Situasi di negeri kita memang menyedihkan sekali, sebab banyak orang di kalangan aparat penegak hukum (polisi, jaksa, hakim, juga pengacara) yang malah patut dijadikan pesakitan. Pengadilan sudah dicemoohklan oleh banyak orang, karena sudah terlalu dirusak oleh kekuasaan uang. “Tokoh-tokoh” yang menjadi anggota MPR, DPR, DPRD, Mahkamah Agung, DPA dll juga sudah banyak yang hanya sibuk dengan memikirkan cara-cara bagaimana mencari lobang atau kesempatan untuk “menggaet” segala macam dana, walaupun dengan cara-cara yang tidak pantas.

Ketika perspektif situasi internasional makin tidak jelas sesudah terjadinya peristiwa World Trade Center dan Pentagon, yang sedang disusul oleh persoalan-persoalan tentang Afganistan, maka ada kemungkinan bahwa situasi di Indonesia juga akan mengalami gejolak-gejolak yang besar. Justru dalam situasi yang tidak menentu di Indonesia dewasa inilah, seluruh kekuatan pro-reformasi dan pro-demokrasi perlu untuk lebih mewaspadai tingkah-laku para “tokoh”. Sebab, dalam situasi yang tidak menentu ini pulalah, maka banyak dana publik bisa diselingkuhkan, karena kontrol juga menjadi lebih sulit lagi. Banyak “tokoh” maupun lembaga sudah - atau sedang - kehilangan legitimasi politik dan legitimasi moral. Etika politik dan hukum sudah tidak diindahkan lagi oleh para penyelenggara negara. Dewan-dewan perwakilan rakyat (baik yang di Pusat maupun di daerah) juga sudah tidak bisa lagi dijadikan saluran aspirasi rakyat banyak.

Krisis ekonomi, krisis politik, krisis sosial, krisis keamanan, krisis moral, krisis kepercayaan kepada lembaga-lembaga pemerintahan sedang melanda besar-besaran. Hutang luarnegeri kita makin menumpuk, pajak makin memberatkan beban rakyat, tetapi korupsi kelihatannya masih sulit diberantas. Sekarang, di Indonesia ada lebih dari satu juta orang pengungsi “dalamnegeri”, karena adanya gangguan-gangguan keamanan di berbagai daerah. Pengangguran yang puluhan juta orang membikin frustasinya banyak orang, terutama di kalangan muda. Namun, dalam situasi yang demikian parah itu, banyak kalangan “atas” kita masih terus sibuk mencuri berbagai dana publik (artinya : uang rakyat!). Kesimpangsiuran pelaksanaan politik otonomi daerah telah menjadi jalan atau sarana bagi pembesar-pembesar daerah untuk melaksanakan “desentralisasi korupsi”. Ini terjadi di banyak kantor gubernur maupun bupati dan walikota. Partai-partai sudah mulai mengadakan langkah-langkah untuk mencari dana “haram” guna dipakai untuk Pemilu yang akan datang.
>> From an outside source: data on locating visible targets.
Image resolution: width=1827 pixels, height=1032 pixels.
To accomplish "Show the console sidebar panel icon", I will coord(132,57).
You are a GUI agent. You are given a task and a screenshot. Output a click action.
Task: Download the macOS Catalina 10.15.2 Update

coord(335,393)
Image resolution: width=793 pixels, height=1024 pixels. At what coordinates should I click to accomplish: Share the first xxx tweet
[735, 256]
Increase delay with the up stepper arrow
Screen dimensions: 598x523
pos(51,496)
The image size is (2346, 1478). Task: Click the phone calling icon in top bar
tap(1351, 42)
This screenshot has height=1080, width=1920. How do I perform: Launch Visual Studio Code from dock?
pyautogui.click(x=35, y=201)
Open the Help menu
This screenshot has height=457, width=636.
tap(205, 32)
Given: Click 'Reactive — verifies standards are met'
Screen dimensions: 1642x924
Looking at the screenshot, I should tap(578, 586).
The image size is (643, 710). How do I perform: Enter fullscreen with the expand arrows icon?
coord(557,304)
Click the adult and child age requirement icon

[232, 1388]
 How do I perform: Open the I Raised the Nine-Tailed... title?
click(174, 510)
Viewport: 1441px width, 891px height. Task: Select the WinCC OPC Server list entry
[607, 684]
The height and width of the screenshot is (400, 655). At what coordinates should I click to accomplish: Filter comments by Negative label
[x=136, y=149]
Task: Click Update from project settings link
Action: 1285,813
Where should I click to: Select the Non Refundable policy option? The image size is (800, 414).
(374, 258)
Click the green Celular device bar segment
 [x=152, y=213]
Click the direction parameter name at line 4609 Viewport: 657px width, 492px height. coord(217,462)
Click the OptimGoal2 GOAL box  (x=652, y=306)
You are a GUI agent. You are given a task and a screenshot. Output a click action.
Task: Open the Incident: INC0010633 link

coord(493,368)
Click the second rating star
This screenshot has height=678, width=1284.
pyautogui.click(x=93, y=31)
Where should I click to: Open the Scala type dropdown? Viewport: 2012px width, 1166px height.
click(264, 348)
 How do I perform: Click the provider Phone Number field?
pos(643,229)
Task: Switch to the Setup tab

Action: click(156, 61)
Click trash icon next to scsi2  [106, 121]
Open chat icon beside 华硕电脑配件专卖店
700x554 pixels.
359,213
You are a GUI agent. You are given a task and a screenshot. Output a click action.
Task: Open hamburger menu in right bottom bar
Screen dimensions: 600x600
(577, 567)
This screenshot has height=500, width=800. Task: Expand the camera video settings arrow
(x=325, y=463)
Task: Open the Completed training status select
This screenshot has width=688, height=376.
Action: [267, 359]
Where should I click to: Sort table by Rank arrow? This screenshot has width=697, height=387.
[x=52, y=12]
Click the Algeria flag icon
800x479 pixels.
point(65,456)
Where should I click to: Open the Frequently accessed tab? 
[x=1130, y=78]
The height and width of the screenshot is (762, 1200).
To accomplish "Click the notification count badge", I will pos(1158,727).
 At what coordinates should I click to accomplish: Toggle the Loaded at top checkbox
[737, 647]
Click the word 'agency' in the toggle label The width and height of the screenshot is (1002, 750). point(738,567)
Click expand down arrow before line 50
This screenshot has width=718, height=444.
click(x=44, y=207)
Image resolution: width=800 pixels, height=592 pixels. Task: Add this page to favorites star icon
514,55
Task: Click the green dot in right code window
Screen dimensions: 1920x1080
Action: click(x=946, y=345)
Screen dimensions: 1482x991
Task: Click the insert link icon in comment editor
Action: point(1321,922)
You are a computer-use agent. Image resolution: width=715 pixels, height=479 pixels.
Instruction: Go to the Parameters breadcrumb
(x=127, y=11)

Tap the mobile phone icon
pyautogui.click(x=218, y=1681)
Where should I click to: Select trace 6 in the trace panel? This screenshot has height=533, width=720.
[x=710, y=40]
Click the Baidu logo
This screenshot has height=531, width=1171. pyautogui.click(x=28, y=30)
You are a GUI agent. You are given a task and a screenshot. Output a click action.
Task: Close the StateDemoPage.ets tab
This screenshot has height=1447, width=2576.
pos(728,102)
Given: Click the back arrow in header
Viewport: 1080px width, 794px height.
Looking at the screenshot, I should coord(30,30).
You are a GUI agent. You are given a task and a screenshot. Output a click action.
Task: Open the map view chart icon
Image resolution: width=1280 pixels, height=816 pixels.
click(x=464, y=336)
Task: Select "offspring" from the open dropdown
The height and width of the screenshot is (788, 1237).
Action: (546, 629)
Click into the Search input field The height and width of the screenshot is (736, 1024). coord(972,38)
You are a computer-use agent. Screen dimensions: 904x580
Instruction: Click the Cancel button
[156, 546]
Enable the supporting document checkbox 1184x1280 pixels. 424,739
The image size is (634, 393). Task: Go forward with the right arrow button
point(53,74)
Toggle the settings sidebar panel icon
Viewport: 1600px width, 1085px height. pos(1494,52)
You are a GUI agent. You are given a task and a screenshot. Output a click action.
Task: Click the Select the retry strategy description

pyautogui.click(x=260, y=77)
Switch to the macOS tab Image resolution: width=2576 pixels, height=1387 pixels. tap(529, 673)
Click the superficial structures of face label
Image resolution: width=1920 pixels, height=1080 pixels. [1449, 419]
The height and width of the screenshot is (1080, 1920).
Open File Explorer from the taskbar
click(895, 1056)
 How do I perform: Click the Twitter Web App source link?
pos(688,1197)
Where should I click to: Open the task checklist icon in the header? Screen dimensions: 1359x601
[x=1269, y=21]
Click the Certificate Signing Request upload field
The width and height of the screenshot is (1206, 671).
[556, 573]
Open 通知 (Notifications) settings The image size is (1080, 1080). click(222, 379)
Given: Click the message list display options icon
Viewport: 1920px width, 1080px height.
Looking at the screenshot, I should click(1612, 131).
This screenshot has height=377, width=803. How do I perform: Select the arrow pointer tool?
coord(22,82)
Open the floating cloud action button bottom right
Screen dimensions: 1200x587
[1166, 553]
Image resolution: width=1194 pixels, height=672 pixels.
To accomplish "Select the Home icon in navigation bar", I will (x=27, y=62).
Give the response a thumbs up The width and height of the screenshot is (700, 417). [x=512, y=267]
Mengingat itu semua, maka makin jelaslah bahwa peran kontrol masyarakat, peran tekanan kekuatan ekstra-parlementer, dan peran aksi-aksi Ornop/LSM (dari bawah) adalah sangat penting untuk terciptanya good governance di Indonesia. Puluhan tahun selama Orde Baru (dan berikutnya juga!) sudah membuktikan, bahwa rakyat luas tidak ikut diikut-sertakan - secara nyata - dalam urusan-urusan negara. Republik ini bukanlah hanya milik para pejabat dan “tokoh-tokoh” saja. Republik ini adalah milik rakyat. Rakyat behak untuk meneriakkan “stop perampokan harta negara, dan adili para pelakunya”, dengan lantang dan marah. Dan inilah yang perlu disuarakan juga di kampus-kampus universitas, di pesantren-pesantren, di mesjid atau gereja dan kuil. Bersama-sama.